**取り組む課題**
1. 本文にあるPCXのアイドリングストップの動作を、車輛の停止から再始動後まで順にすべて挙げてください。
2. 本文について、次の問いに答えてください。
(a) PCXのアイドリングストップは、車輛が停止してから何秒後に作動するか。
(b) PCXは通常のセルスターターの代わりに何を装備しているか。
(c) 筆者は普段、どちらのモードにしているか。

**本文抜粋**
+===+
車では普及しているアイドリングストップが,PCXにも装備されている。車と違うのは,スイッチによってそれを恒常的にキャンセルができる点だ。車でも一応キャンセルできるものの,エンジン始動の度にスイッチを操作しなくてはならない。その点PCXは好ましい。
PCXのアイドリングストップは,車輛が停止してから3秒後に作動し,ヘッドライトが減光する。次にスロットルを開けるとエンジン始動し,ヘッドライトが明るくなる。これなら大方の一時停止や踏切でエンジン停止,再始動することがない。
車の場合,エンジン停止後にブレーキを離すとエンジンが始動してしまう。パーキングブレーキを使うことが前提ではなく,停止中ずっとブレーキペダルを踏んでいなくてはならない。実際赤信号で止まっている車の多くが,ストップランプを光らせたままだ。全くおかしなシステムだ。他人の車とはいえ,エンジンスタート音が繰り返し聞こえてくるのは,あまり良い気分ではない。
なおPCXは通常のセルスターターではなく,直結のACGスターター(発電機がセルモーターとして働く)を装備しており,非常に静かに始動できる点もアイドリングストップ機構に貢献している。
ただし私は,試しにアイドリングストップモードにすることはあっても,通常使わず,アイドリングモードのままにしている。
+===+
**提供された情報**

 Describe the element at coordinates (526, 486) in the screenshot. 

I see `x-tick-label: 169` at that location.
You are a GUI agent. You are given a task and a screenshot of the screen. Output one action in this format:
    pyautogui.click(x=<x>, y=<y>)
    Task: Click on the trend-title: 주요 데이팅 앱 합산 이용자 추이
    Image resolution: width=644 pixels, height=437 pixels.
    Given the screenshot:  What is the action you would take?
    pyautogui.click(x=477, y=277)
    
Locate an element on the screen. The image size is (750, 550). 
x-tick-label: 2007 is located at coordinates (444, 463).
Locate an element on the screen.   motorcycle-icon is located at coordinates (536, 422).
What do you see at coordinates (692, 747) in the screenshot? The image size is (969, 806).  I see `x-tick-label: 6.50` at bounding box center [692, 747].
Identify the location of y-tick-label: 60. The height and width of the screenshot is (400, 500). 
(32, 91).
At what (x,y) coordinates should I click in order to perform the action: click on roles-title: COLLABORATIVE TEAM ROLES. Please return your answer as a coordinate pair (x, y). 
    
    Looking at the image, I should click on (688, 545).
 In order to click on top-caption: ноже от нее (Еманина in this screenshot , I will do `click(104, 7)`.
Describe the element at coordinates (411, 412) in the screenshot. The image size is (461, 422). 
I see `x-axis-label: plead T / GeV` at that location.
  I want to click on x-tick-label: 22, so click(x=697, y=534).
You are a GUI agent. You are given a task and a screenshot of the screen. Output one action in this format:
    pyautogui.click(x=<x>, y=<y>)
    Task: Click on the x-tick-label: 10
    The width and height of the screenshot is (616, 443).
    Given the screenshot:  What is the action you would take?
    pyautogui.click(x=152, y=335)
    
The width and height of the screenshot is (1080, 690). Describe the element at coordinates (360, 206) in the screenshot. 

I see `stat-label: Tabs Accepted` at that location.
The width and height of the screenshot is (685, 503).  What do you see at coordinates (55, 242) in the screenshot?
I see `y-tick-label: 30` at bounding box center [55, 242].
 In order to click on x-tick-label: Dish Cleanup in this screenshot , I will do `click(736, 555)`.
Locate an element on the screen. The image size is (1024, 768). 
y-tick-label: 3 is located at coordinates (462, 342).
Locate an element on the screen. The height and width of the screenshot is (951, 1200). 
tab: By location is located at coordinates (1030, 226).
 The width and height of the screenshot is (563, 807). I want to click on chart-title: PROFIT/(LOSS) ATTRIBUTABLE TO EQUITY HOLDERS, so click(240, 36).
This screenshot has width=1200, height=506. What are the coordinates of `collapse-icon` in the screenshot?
+===+
**課題別の解答**
1.
1. 車輛が停止してから3秒後にアイドリングストップが作動する
2. ヘッドライトが減光する
3. スロットルを開けるとエンジンが始動する
4. ヘッドライトが明るくなる

2.
(a) 3秒後
(b) 直結のACGスターター(発電機がセルモーターとして働く)
(c) アイドリングモード